DOCUMENT SEGMENT:
A typical convention, marathon, conference, wedding reception, large party, horse show, festival, or trade show produces huge amounts of trash. With careful event planning, the amount of trash generated can be dramatically reduced. This helps save resources and reduces cleanup time. Zero-waste events redirect organic matter into composting programs and move plastic, metal, glass and cardboard into recycling programs.
Event planners can do the math. Typically, it’s less expensive to prevent waste and separate out useful materials than it is to haul everything to a landfill or incinerator. “Greening” an event is also good public relations. And it’s inherently better for the environment. The topic of the event makes no difference: a conference for organic growers and oil executives’ convention should all go green.
Waste reduction goes into nearly every aspect of the event.
Marketing and Publicity: Do as much online marketing and publicity as possible. Online marketing, such as emails, websites, social media and online ads, use few resources. Put paper flyers and posters in places where they will make the biggest difference. Use recycled paper and make sure your flyer is recyclable. Offer a smartphone app for your event, in lieu of a paper program.
Participant Packets: Send materials and electronic coupons via email instead of loading participants down with paper. Consider replacing goodie bags with a staffed “freebie” table. Event clothing should be made from recycled materials or organic cotton.

WRITTEN INSTRUCTION:
Write out everything in the article on zero-waste events from "A typical convention, marathon, conference, wedding" down to "of the event.", word for word.

COLLECTED DATA:
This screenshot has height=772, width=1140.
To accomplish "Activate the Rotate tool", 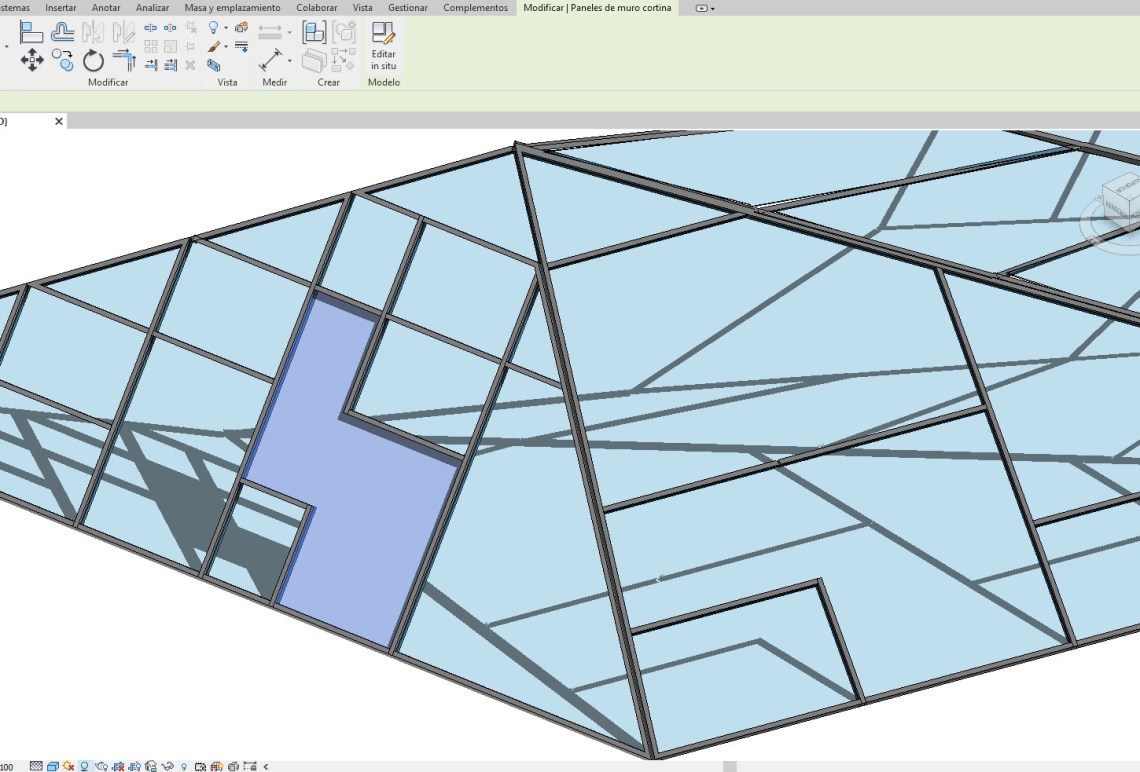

ANSWER:
A typical convention, marathon, conference, wedding reception, large party, horse show, festival, or trade show produces huge amounts of trash. With careful event planning, the amount of trash generated can be dramatically reduced. This helps save resources and reduces cleanup time. Zero-waste events redirect organic matter into composting programs and move plastic, metal, glass and cardboard into recycling programs.
Event planners can do the math. Typically, it’s less expensive to prevent waste and separate out useful materials than it is to haul everything to a landfill or incinerator. “Greening” an event is also good public relations. And it’s inherently better for the environment. The topic of the event makes no difference: a conference for organic growers and oil executives’ convention should all go green.
Waste reduction goes into nearly every aspect of the event.